El fútbol también es una herencia familiar para muchos. Vanessa Guaraca nacida en Nueva York pero de padres ecuatorianos, relata cómo el deporte siempre ha estado presente en su hogar. «El fútbol es algo que siempre está en la televisión en mi casa», comenta.
Una comunidad en crecimiento
La relación entre fútbol, migración e identidad no es nueva. En 1994, durante el último Mundial en Estados Unidos, el fútbol se convirtió en una expresión pública de pertenencia para la comunidad latina. Tres décadas después, esta relación se manifiesta en una comunidad mucho más numerosa y diversa.
Fernando Mendoza conocido artísticamente como El Donk, encontró en Football Café un espacio donde se sintió parte de una comunidad. «Siempre había querido encontrar un lugar acá en Nueva York donde pudiera ir y sentirme cómodo con la gente alrededor», cuenta.
Su obra, que mezcla fútbol, tatuaje y estética callejera mexicana, refleja cómo el deporte toca la identidad y las memorias de las personas. «Llevar a tu equipo en la piel es súper importante para mucha gente que siente los colores como tal, que los ve como parte de su vida y no solo como un equipo al que apoyan», explica.

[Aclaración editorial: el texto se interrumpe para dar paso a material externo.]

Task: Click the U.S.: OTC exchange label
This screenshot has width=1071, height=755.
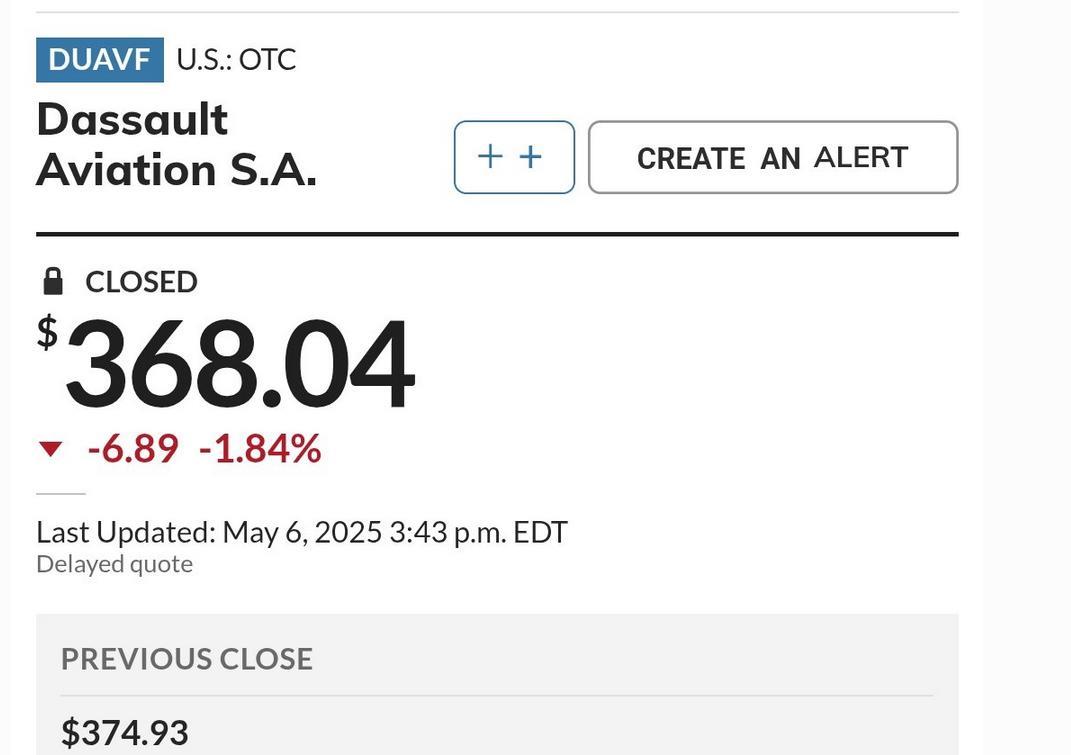Action: pyautogui.click(x=236, y=60)
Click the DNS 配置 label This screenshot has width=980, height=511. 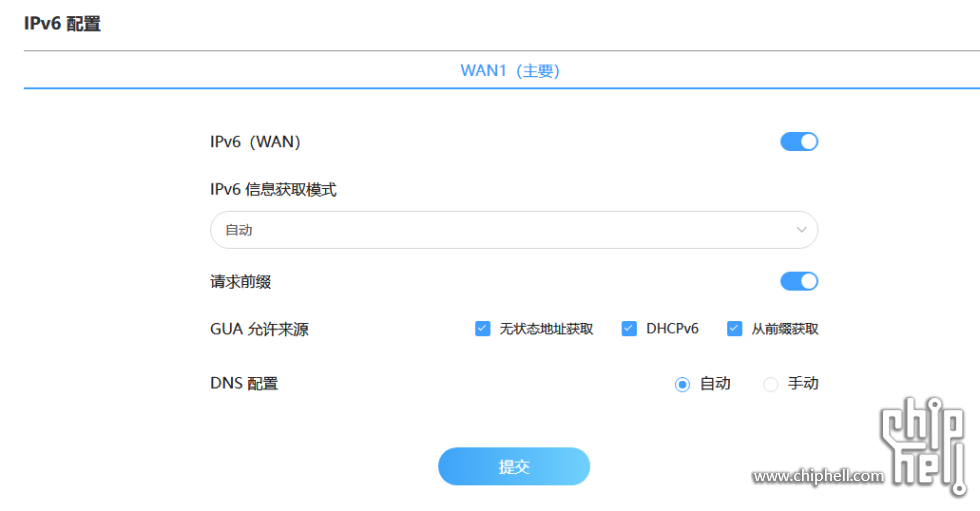(x=243, y=384)
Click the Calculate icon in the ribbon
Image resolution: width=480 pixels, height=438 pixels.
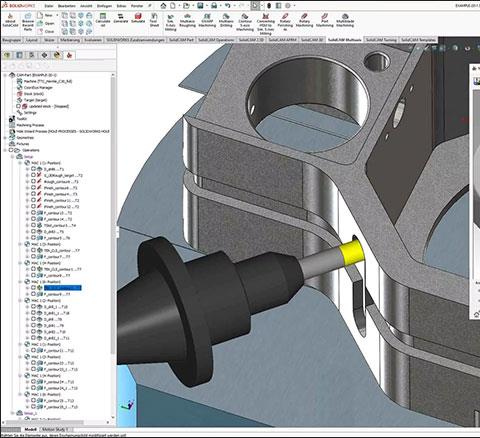tap(103, 20)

El futuro de Football Café
Aunque el Mundial ha terminado, la dinámica de Football Café permanece. El lugar sigue siendo un punto de encuentro para migrantes latinos, un refugio donde el fútbol une culturas y desafía políticas. Con su política de puertas abiertas y su enfoque comunitario, Football Café demuestra que el fútbol puede ser mucho más que un deporte: puede ser un símbolo de unidad y resistencia.
En un mundo donde las políticas migratorias se endurecen, Football Café se alza como un faro de esperanza y comunidad. Aquí, el fútbol no es solo un juego; es una forma de vida.